Posted by Jess at 11:12 PM Permalink

Comments (8)

I think this is wonderful.
Good for you and your kids :)

noe

I think it's gonna be a good thing for him that you all are going together as a family.
Hope everything work out ok for him.

jessica

Hugs for you and that amazing boy of yours. Same sort of family therapy starts with Tay tomorrow.
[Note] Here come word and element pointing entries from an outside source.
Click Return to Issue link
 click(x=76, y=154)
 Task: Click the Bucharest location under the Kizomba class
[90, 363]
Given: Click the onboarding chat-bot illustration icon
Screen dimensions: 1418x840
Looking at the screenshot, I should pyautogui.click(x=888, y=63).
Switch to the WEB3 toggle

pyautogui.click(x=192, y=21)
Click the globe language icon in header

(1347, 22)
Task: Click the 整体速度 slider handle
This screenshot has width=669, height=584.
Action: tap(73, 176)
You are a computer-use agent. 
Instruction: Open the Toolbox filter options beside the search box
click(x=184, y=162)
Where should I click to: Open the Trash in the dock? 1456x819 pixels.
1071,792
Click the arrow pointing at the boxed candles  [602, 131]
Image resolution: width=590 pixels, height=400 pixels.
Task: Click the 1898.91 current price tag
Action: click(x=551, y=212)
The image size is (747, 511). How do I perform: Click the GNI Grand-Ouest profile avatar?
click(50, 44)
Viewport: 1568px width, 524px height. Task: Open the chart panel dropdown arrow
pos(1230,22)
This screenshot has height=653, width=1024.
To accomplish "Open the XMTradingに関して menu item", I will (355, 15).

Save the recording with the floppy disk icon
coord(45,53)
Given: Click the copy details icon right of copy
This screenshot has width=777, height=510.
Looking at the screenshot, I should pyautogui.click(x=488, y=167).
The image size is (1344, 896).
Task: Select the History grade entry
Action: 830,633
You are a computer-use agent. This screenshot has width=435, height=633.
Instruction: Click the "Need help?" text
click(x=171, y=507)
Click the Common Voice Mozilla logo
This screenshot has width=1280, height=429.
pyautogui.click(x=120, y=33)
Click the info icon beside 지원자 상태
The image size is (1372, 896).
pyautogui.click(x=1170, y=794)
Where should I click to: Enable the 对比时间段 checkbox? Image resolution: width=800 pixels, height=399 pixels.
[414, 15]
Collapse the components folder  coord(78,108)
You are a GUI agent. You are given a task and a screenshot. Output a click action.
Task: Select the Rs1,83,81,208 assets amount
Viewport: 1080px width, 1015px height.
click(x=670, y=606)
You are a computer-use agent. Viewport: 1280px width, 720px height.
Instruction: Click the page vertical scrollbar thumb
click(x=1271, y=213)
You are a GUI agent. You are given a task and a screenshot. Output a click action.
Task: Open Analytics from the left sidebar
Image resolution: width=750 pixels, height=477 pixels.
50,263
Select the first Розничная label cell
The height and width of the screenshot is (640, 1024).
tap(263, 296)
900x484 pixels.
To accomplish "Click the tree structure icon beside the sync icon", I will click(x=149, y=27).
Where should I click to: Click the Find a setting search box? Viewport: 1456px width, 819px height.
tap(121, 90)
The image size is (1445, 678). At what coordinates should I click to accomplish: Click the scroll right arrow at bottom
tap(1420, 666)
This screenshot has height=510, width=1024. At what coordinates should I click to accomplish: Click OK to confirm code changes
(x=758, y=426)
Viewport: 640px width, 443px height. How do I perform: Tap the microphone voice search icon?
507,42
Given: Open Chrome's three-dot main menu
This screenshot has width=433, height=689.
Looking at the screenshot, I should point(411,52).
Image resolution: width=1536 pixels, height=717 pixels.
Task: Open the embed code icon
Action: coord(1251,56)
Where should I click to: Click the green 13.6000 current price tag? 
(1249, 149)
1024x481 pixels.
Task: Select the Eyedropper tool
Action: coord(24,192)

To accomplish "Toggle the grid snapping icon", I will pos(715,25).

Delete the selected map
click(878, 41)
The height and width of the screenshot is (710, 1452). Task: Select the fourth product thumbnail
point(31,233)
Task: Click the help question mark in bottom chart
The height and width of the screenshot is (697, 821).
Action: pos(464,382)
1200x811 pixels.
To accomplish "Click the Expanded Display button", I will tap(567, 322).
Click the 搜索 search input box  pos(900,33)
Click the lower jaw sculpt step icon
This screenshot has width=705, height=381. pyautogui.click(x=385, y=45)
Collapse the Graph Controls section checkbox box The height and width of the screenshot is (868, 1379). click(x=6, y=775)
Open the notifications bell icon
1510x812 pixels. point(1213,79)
It will help. It will be hard, it will be excruciatingly hard. And you will do it, and it will be fine. And that amazing boy will be ok.

ade

Good luck Jess! It sounds like a wonderful, helpful step for all of you.

Fifi

Hi Jess-my kids went to Rainbows.I never went into the room with them -as it is seen as the kids space and time to talk things out without fear of hurting you.It broke my heart seeing all these little kids trailing into a room with a big jolly woman and lighting their candles.Their little drawings. Their 'ME' scapbooks. this was a year ago-and the worst has passed-honest.Forget about 'private therapy'. It's another pressure you do not need. Rainbows was fantastic, because the one thing my kids took home was that their family is not odd, they are not alone in the sadness/anger. There was a big mix of family situations-all us mums swapped horror stories in the corridors..seperations(me), desertion,grandparents dying, mum having cancer and preparing her daughter-and one precious little 9 year old who apparently had Post Traumatic Stress from finding her hamster deadand with rigormortis!!jesus-You couldn't make this up!!!!
It will be fine-they will survive..take strength in the other parents. xx

Lauri

that's wonderful - show all of them that you are strong and willing to do whatever is necessary to make things better. Toby will love you more for it and the others will take his lead (and yours)
Sending good thoughts your way...

That sounds like a wonderful idea for the kids—especially since they get to express themselves without worrying about hurting either you or their dad.

I think it's a really wonderful and brave thing you're doing- and what a gift that your kids will have each other. They'll probably hear more from each other than they'd hear otherwise- and that's the stuff they'll remember. Good for you for loving them so.